◆ WRITTEN EXERCISE: Reproduce all of the records below, substituting "Display size" for each occurrence of "Screen dimensions" and leaving everything else unchanged.

---

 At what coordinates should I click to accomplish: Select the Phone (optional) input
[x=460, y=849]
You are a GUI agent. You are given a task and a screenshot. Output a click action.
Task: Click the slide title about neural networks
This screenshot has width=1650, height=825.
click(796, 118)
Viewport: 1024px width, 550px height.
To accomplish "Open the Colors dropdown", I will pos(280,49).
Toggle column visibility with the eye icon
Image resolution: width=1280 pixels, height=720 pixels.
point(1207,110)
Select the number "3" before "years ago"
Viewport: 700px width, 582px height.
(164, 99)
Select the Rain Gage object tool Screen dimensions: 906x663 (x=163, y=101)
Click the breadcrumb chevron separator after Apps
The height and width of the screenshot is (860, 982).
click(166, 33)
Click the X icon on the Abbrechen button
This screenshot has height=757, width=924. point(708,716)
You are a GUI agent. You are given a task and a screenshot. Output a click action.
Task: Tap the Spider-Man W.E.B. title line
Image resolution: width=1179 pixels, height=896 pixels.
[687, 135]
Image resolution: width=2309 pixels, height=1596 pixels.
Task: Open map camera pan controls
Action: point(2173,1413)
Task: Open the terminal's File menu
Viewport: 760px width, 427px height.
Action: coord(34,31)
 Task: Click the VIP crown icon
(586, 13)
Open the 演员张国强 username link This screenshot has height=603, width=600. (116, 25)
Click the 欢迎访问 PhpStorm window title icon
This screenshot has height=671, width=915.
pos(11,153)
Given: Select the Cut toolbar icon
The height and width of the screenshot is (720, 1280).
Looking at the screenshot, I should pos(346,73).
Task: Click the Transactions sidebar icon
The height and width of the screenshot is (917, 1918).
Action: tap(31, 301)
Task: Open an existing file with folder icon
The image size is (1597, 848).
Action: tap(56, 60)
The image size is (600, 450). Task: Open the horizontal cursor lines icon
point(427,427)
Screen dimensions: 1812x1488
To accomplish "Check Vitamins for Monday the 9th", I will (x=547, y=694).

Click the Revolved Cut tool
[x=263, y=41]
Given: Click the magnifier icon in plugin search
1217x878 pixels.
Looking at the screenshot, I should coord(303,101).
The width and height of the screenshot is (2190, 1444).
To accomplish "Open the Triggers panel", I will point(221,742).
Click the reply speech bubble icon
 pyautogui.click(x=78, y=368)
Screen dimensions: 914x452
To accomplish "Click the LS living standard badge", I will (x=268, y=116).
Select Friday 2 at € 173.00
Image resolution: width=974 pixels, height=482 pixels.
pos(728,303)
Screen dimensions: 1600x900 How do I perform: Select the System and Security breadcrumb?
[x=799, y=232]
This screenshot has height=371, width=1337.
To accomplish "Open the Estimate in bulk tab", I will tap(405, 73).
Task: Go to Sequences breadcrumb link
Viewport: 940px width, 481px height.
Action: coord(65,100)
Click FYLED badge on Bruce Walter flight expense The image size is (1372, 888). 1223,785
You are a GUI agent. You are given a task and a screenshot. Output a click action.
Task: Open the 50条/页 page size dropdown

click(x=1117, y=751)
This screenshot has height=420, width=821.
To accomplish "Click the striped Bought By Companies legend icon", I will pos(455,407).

---

◆ EXERCISE ANSWER:
 At what coordinates should I click to accomplish: Select the Phone (optional) input
[x=460, y=849]
You are a GUI agent. You are given a task and a screenshot. Output a click action.
Task: Click the slide title about neural networks
This screenshot has width=1650, height=825.
click(796, 118)
Viewport: 1024px width, 550px height.
To accomplish "Open the Colors dropdown", I will pos(280,49).
Toggle column visibility with the eye icon
Image resolution: width=1280 pixels, height=720 pixels.
point(1207,110)
Select the number "3" before "years ago"
Viewport: 700px width, 582px height.
(164, 99)
Select the Rain Gage object tool Display size: 906x663 (x=163, y=101)
Click the breadcrumb chevron separator after Apps
The height and width of the screenshot is (860, 982).
click(166, 33)
Click the X icon on the Abbrechen button
This screenshot has height=757, width=924. point(708,716)
You are a GUI agent. You are given a task and a screenshot. Output a click action.
Task: Tap the Spider-Man W.E.B. title line
Image resolution: width=1179 pixels, height=896 pixels.
[687, 135]
Image resolution: width=2309 pixels, height=1596 pixels.
Task: Open map camera pan controls
Action: point(2173,1413)
Task: Open the terminal's File menu
Viewport: 760px width, 427px height.
Action: coord(34,31)
 Task: Click the VIP crown icon
(586, 13)
Open the 演员张国强 username link This screenshot has height=603, width=600. (116, 25)
Click the 欢迎访问 PhpStorm window title icon
This screenshot has height=671, width=915.
pos(11,153)
Given: Select the Cut toolbar icon
The height and width of the screenshot is (720, 1280).
Looking at the screenshot, I should pos(346,73).
Task: Click the Transactions sidebar icon
The height and width of the screenshot is (917, 1918).
Action: tap(31, 301)
Task: Open an existing file with folder icon
The image size is (1597, 848).
Action: tap(56, 60)
The image size is (600, 450). Task: Open the horizontal cursor lines icon
point(427,427)
Display size: 1812x1488
To accomplish "Check Vitamins for Monday the 9th", I will (x=547, y=694).

Click the Revolved Cut tool
[x=263, y=41]
Given: Click the magnifier icon in plugin search
1217x878 pixels.
Looking at the screenshot, I should coord(303,101).
The width and height of the screenshot is (2190, 1444).
To accomplish "Open the Triggers panel", I will point(221,742).
Click the reply speech bubble icon
 pyautogui.click(x=78, y=368)
Display size: 914x452
To accomplish "Click the LS living standard badge", I will (x=268, y=116).
Select Friday 2 at € 173.00
Image resolution: width=974 pixels, height=482 pixels.
pos(728,303)
Display size: 1600x900 How do I perform: Select the System and Security breadcrumb?
[x=799, y=232]
This screenshot has height=371, width=1337.
To accomplish "Open the Estimate in bulk tab", I will tap(405, 73).
Task: Go to Sequences breadcrumb link
Viewport: 940px width, 481px height.
Action: coord(65,100)
Click FYLED badge on Bruce Walter flight expense The image size is (1372, 888). 1223,785
You are a GUI agent. You are given a task and a screenshot. Output a click action.
Task: Open the 50条/页 page size dropdown

click(x=1117, y=751)
This screenshot has height=420, width=821.
To accomplish "Click the striped Bought By Companies legend icon", I will pos(455,407).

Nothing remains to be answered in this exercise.